▶ [Task to complete] As the answer, set down the lines below from the one containing "The height and width of the screenshot is (288, 512)." through the one containing "Open the @BFMTV", exactly and inclusively, and no others.

^^^^^^^^^^^^^^^^

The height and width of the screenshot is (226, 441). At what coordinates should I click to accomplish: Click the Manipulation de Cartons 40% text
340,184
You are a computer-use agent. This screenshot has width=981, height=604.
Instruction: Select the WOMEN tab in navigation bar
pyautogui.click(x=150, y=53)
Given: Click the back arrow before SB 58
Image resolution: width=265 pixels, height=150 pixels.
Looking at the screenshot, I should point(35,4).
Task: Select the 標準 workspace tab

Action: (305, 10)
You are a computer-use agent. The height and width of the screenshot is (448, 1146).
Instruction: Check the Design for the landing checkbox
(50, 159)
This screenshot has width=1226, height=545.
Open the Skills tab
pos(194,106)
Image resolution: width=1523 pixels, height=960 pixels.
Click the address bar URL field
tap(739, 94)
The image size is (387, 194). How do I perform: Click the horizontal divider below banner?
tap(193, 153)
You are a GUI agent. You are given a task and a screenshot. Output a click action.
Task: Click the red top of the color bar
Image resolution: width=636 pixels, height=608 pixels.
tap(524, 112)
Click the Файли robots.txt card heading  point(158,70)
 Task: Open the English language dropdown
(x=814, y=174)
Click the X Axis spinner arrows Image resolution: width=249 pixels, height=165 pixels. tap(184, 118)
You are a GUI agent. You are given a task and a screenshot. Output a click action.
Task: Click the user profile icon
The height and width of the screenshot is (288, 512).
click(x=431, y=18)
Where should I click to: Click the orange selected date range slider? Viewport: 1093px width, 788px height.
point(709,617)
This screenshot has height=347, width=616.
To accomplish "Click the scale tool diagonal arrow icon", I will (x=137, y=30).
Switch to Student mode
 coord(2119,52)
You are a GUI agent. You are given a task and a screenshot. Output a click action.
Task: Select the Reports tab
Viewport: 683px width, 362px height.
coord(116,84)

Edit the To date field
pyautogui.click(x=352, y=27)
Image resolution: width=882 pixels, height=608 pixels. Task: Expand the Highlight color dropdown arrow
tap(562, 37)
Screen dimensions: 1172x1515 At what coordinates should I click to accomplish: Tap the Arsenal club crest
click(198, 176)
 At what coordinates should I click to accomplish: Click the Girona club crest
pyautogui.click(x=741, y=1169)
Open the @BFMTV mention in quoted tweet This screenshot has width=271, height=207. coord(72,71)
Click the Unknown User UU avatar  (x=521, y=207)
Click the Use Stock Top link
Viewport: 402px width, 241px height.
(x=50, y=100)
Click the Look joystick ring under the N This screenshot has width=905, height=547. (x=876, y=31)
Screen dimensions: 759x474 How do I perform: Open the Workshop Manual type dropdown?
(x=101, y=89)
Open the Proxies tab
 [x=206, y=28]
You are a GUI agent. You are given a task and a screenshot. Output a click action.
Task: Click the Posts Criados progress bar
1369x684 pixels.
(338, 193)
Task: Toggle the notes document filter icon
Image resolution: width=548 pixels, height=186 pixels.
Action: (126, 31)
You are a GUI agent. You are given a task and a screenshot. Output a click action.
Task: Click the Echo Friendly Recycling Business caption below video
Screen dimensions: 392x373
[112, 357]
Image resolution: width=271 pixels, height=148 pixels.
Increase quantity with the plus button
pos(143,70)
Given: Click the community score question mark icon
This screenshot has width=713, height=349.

^^^^^^^^^^^^^^^^

▶ [Output for this task]
The height and width of the screenshot is (288, 512).
click(x=431, y=18)
Where should I click to: Click the orange selected date range slider? Viewport: 1093px width, 788px height.
point(709,617)
This screenshot has height=347, width=616.
To accomplish "Click the scale tool diagonal arrow icon", I will (x=137, y=30).
Switch to Student mode
 coord(2119,52)
You are a GUI agent. You are given a task and a screenshot. Output a click action.
Task: Select the Reports tab
Viewport: 683px width, 362px height.
coord(116,84)

Edit the To date field
pyautogui.click(x=352, y=27)
Image resolution: width=882 pixels, height=608 pixels. Task: Expand the Highlight color dropdown arrow
tap(562, 37)
Screen dimensions: 1172x1515 At what coordinates should I click to accomplish: Tap the Arsenal club crest
click(198, 176)
 At what coordinates should I click to accomplish: Click the Girona club crest
pyautogui.click(x=741, y=1169)
Open the @BFMTV mention in quoted tweet This screenshot has width=271, height=207. coord(72,71)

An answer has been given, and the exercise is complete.